EVGA RTX 3090 cards that were bricked during Amazon’s New World gameplay had bad soldering
It took 6 weeks for EVGA to finally find the cause of the dead RTX 3090 cards.
No, it wasn’t a fan controller that caused RTX 3090 cards to suddenly die when playing New World. After a few weeks of investigation and thoroughly testing two dozens of RTX 3090 cards that were returned by customers, EVGA says they found the root cause behind the problem, PC World reports.
The game had an unusual high framerate in the main menu, which caused many cards to malfunction or even die (in extreme cases). In the threads covering the problem, EVGA RTX 3090 cards from EVGA were the most often mentioned, with multiple users left with dead cards and questions why has that happened in the first place.
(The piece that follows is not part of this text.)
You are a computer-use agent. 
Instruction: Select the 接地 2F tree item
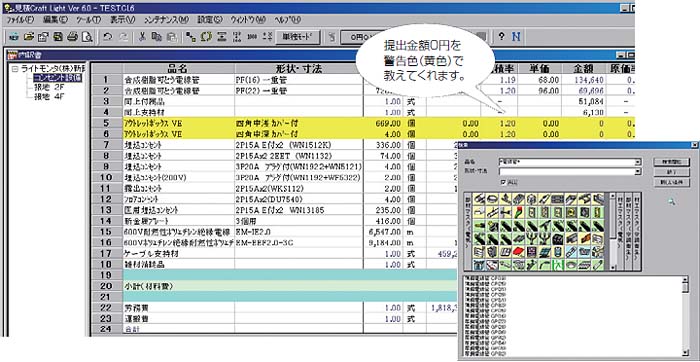50,87
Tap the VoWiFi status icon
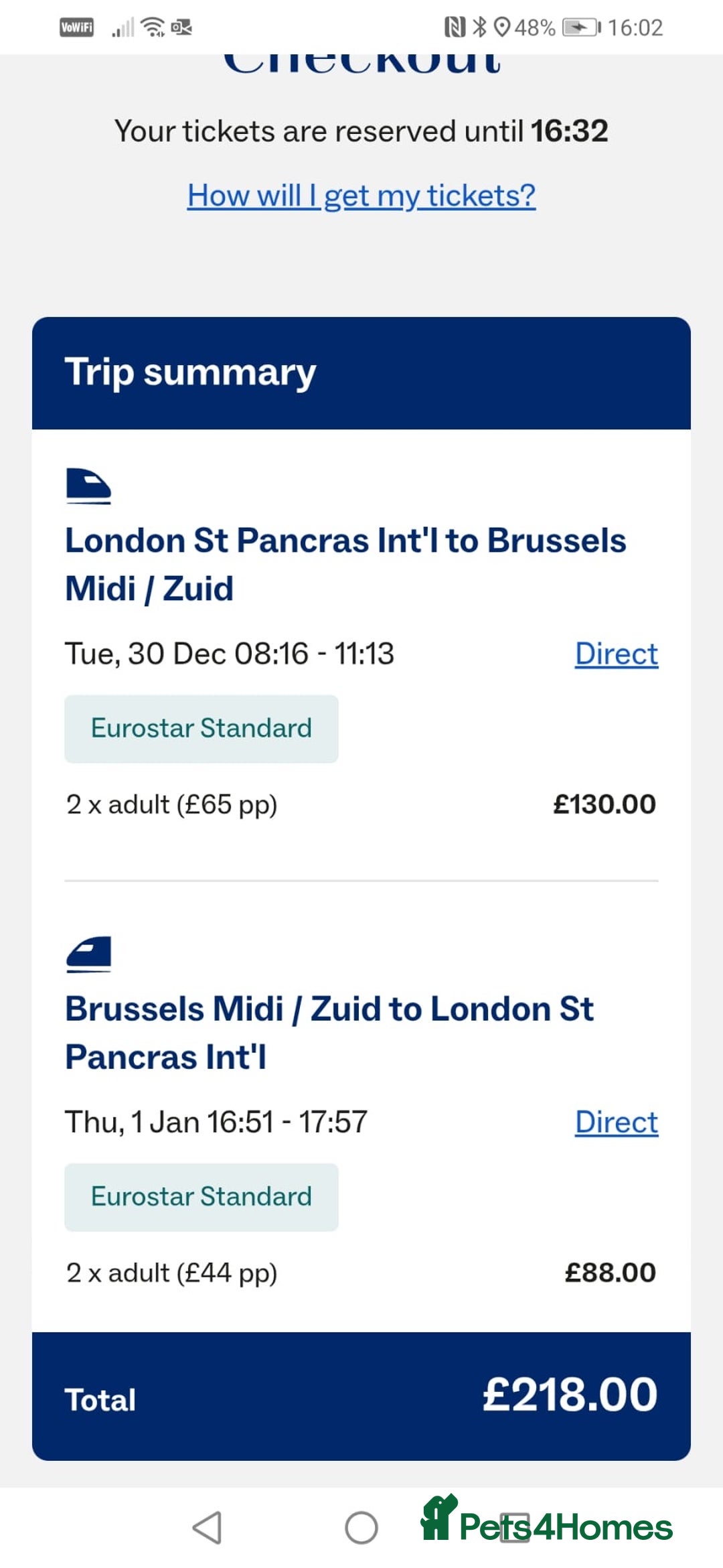This screenshot has width=723, height=1568. click(77, 27)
As it turns out, it was a ‘rare soldering issue’ which was discovered by EVGA after X-Ray analysis of the affected cards. Only cards produced in 2020 were reportedly affected by this issue.
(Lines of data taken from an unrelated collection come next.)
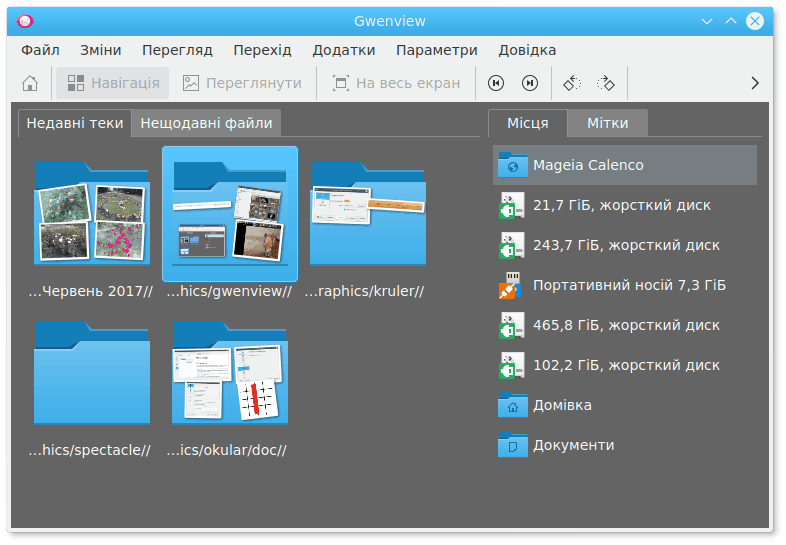The width and height of the screenshot is (786, 545).
Task: Open the Файл menu
Action: click(40, 50)
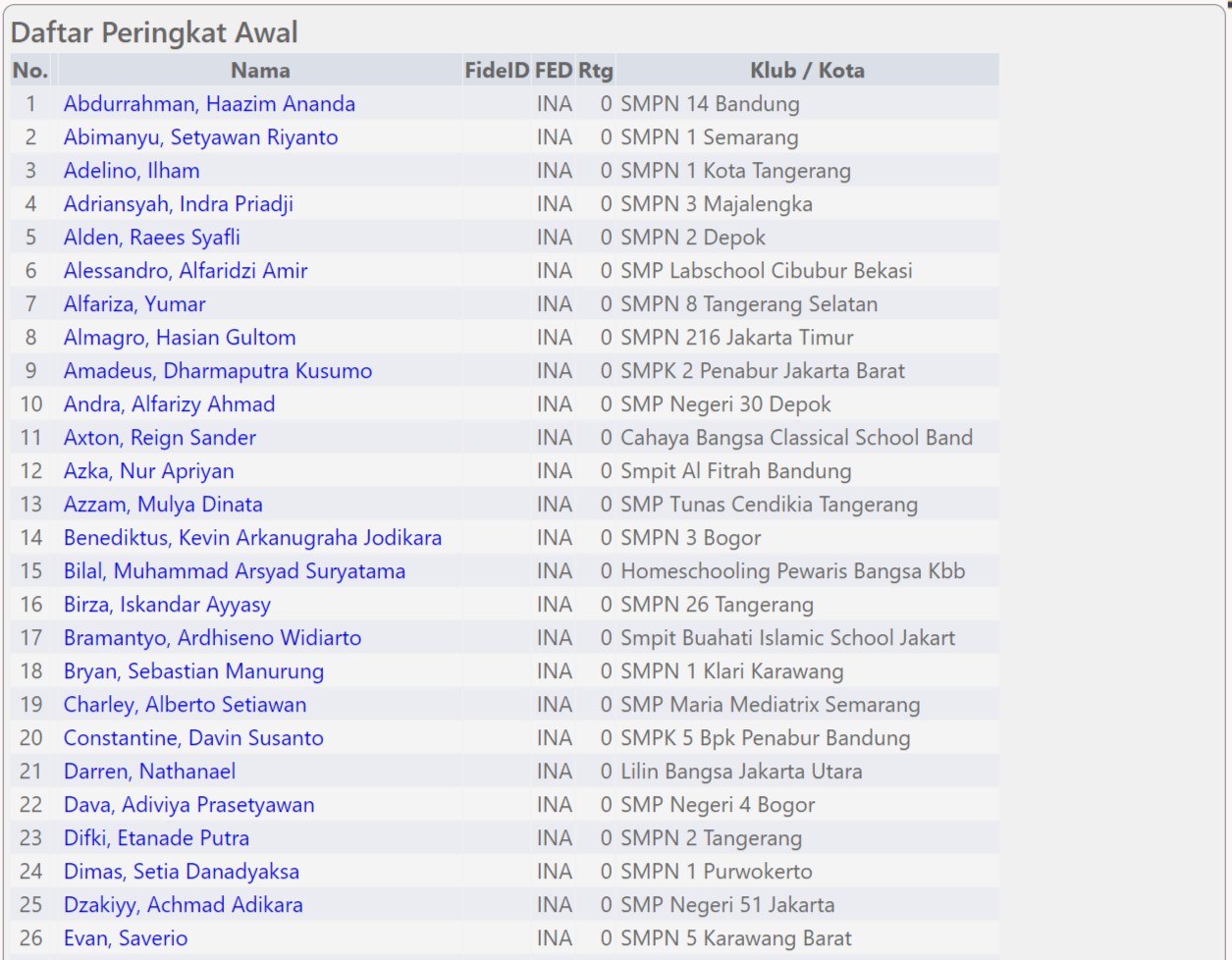The height and width of the screenshot is (960, 1232).
Task: Open Adelino, Ilham player details
Action: (x=132, y=171)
All of the cards were earlier production run cards manufactured in 2020. Under an X-ray analysis, they appear to have “poor workmanship” on soldering around the card’s MOSFET circuits that powered the impacted cards. […]
The company declined to say how many GeForce RTX 3090 cards it has sold, but did characterize this small batch as significantly less than 1 percent of the total.
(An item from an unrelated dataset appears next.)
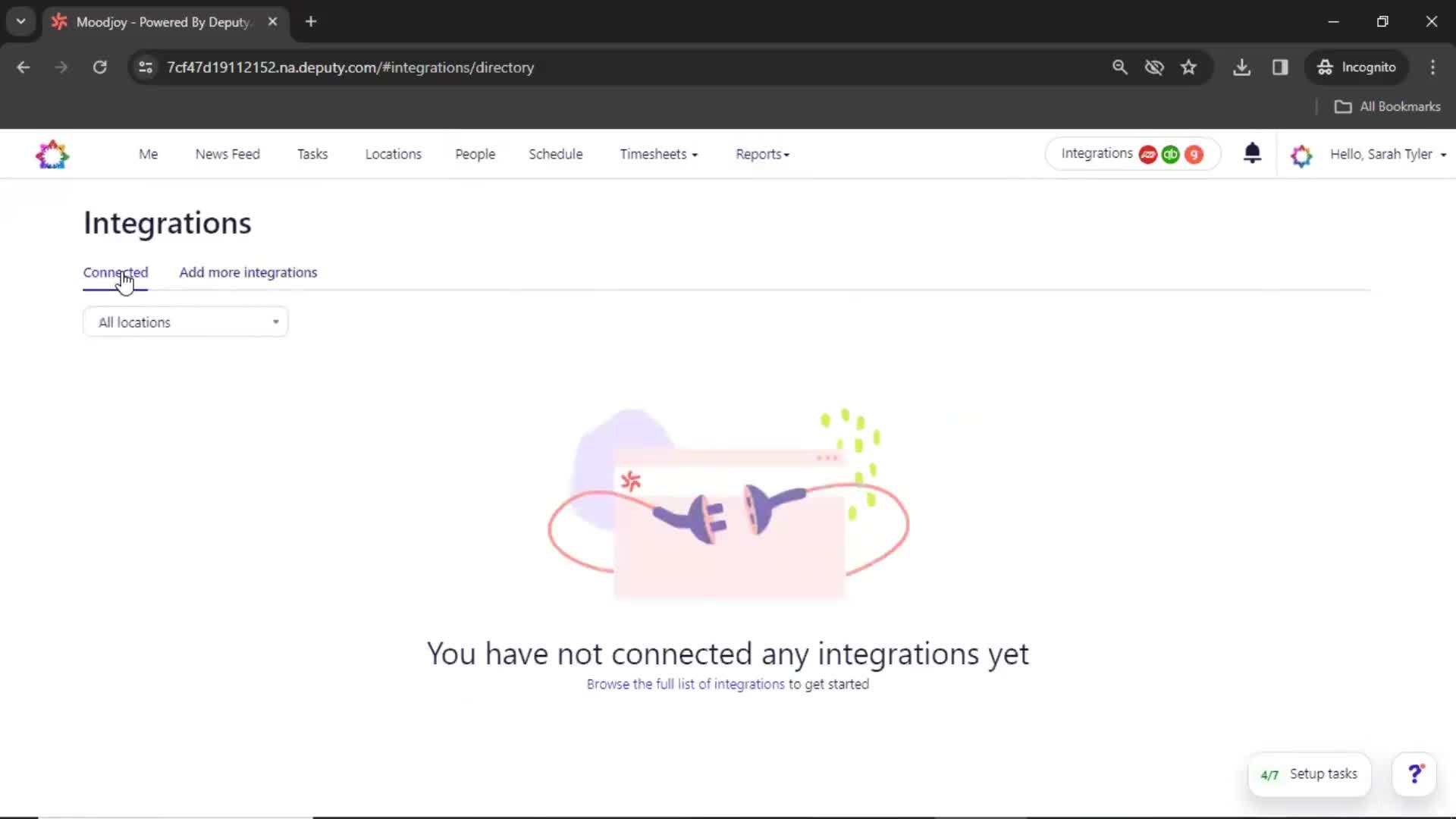Click the red integration status icon
The image size is (1456, 819).
tap(1148, 154)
— Gordon Mah Ung, PC World
EVGA has since then released an updated firmware for its cards that solved the fan controller issue, which was originally believed to be the reason behind the problem. EVGA has stated that this wasn’t the case, and the misreporting in 3rd party applications such as HWiNFO or GPUZ was actually caused by a noise from the fan controller, but it had no effect on the card operations. EVGA’s own Precision software had already received a patch that filtered misreadings from the controller.
Amazon game studio has already issued a patch implementing a frame limited into the game, while EVGA has offered replacement cards to affected customers.